Wilfrid Denis Walker (born December 29, 1933) is a former Rhodesian cabinet minister resident in the United Kingdom. He is known for his monarchist activities and anti-communism and is also company secretary, director and treasurer of the International Monarchist League and its UK subsidiary, the Constitutional Monarchy Association. 

He holds the prefix The Honourable on account of his former Rhodesian government post.

Early life
Having grown up in Tooting and Chingford, London, Walker was called up for national service in the Royal Fusiliers in 1952. Although he was to be posted to fight in the Korean War, this was cancelled before he departed. He was discharged in 1954. Walker went on to become a Methodist missionary in southern Africa, including time in the townships of Johannesburg. He left the mission service and later settled in Bulawayo, Rhodesia, acquiring Rhodesian citizenship after the Unilateral Declaration of Independence in 1965.

Political career in Rhodesia/Zimbabwe
In the Rhodesia general election of 1974, he gained the seat of Bulawayo North as a Rhodesian Front candidate, polling 93.4% of the vote among the electorate. He was re-elected in the 1977 and 1979 elections. Walker served as Minister for Education from 1977 in Ian Smith's government and also held office under Abel Muzorewa in 1979–80.

Following the end of white minority rule and the creation of Zimbabwe, he was appointed Deputy Chairman of Parliamentary Committees, but came under pressure from the new government of Robert Mugabe. He was to have been arrested (on suspicion of attempting to overthrow the government) on 10 December 1981 together with the MP for Bulawayo South, but had fortuitously left on a prearranged holiday. When he returned in January 1982, he briefly re-attended Parliament before learning that the Mugabe government had stationed police around the building to arrest him on sight. Walker fled the country and returned to Britain.

Return to Britain
On 10 February 1982, Walker delivered a letter to Margaret Thatcher at 10 Downing Street highlighting the political situation in Zimbabwe.

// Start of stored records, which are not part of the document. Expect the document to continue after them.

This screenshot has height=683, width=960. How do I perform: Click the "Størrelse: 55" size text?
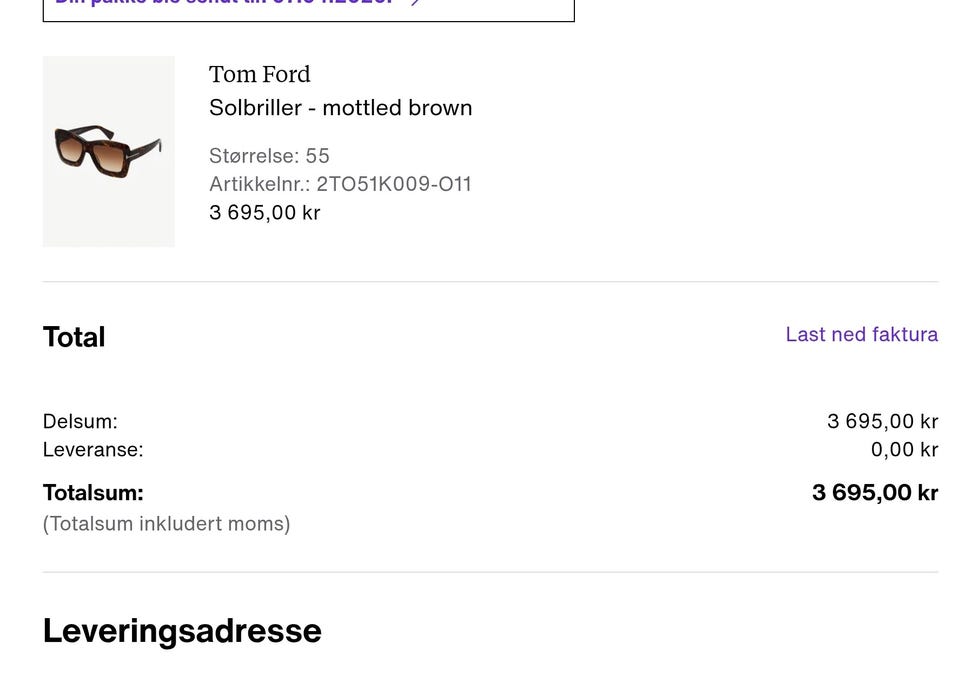pos(269,156)
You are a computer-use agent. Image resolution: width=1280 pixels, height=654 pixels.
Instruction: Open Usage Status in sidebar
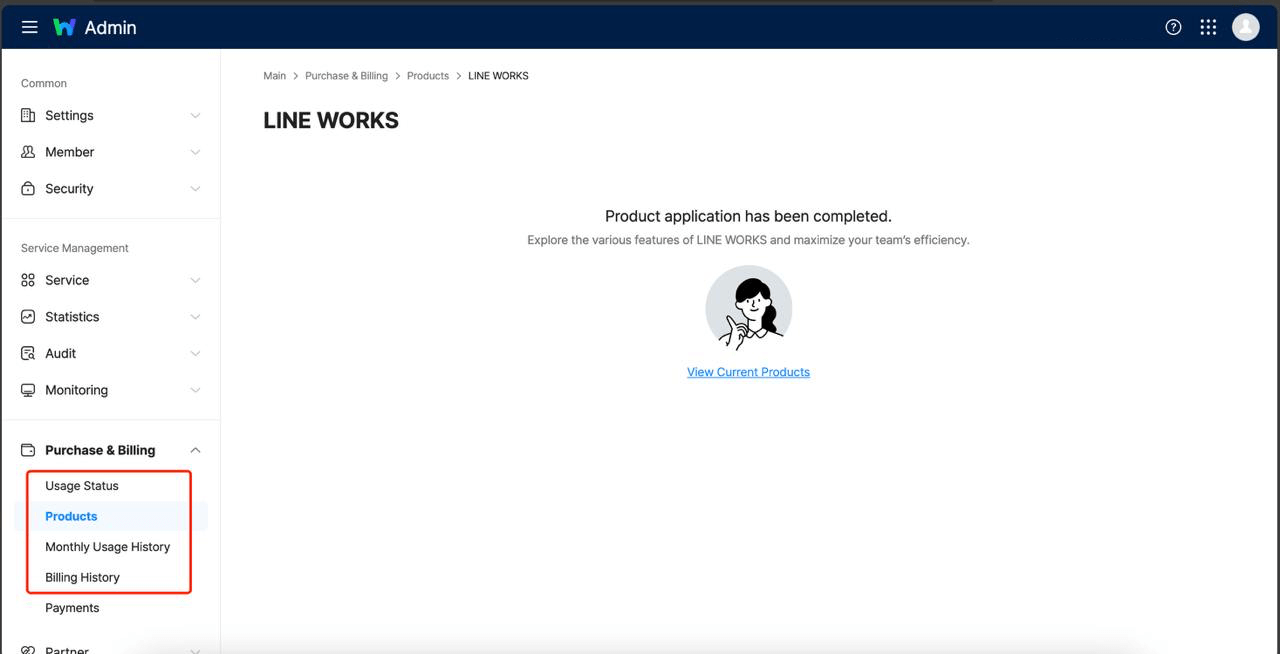coord(82,486)
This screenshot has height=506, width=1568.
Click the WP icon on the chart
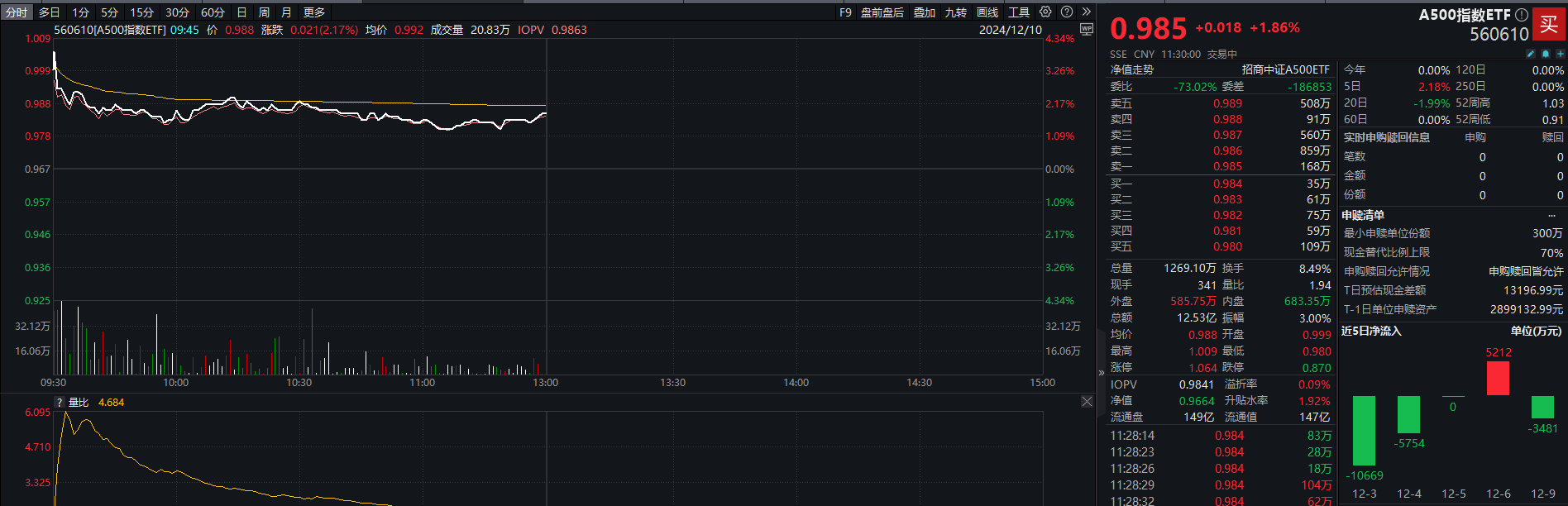click(x=1087, y=30)
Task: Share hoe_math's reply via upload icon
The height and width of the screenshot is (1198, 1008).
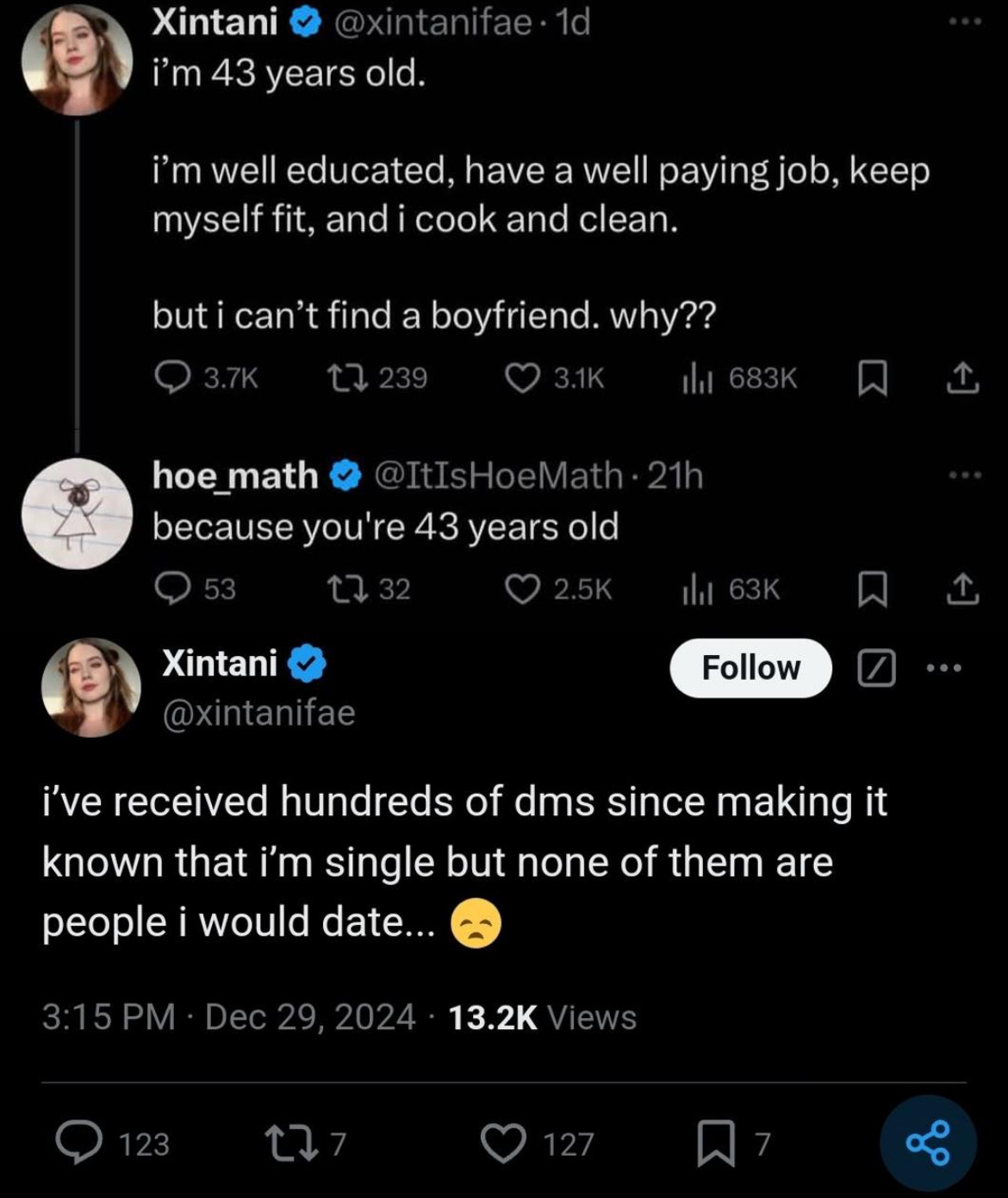Action: coord(962,589)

He entered into a number of small business concerns, such as (in April 1988) Fax Network International Limited, based in Chingford (in March 1999 this company was renamed Computer Systems UK Ltd).

Monday Club

On 29 September 1986, Walker was the guest-of-honour at a Conservative Monday Club Foreign Affairs Committee Dinner at Bailey's Hotel, Gloucester Road, South Kensington, chaired by Richard Stallabrass, who had previously served in Rhodesia. He subsequently joined the Club and in 1990 joined the Executive Council. On 1 November 1989, Walker produced a paper for the club's Foreign Affairs Committee, chaired by Gregory Lauder-Frost, on Land Reform in Zimbabwe. In his last paragraph, he stated:

Other activities
A robust anti-communist, Walker was a guest on 25 September 1989 at the Western Goals Institute Dinner at Simpsons-in-the-Strand, London, in honour of the President of El Salvador, Alfredo Cristiani, and his inner cabinet. Others present included Sir Alfred Sherman (policy advisor to Margaret Thatcher), Monday Club vice-president Professor Antony Flew, Dr Zigmunt Szkopiak (foreign affairs minister for the Polish government-in-exile), the Monday Club's Colonel Barry Turner RE (Retd), Sam Swerling (former Monday Club chairman), Andrew VR Smith, Stuart Notholt and Gideon Sherman (WGI Directors), Gregory Lauder-Frost and Harvey Ward of the Monday Club's Foreign Affairs Committee and both vice-presidents of Western Goals.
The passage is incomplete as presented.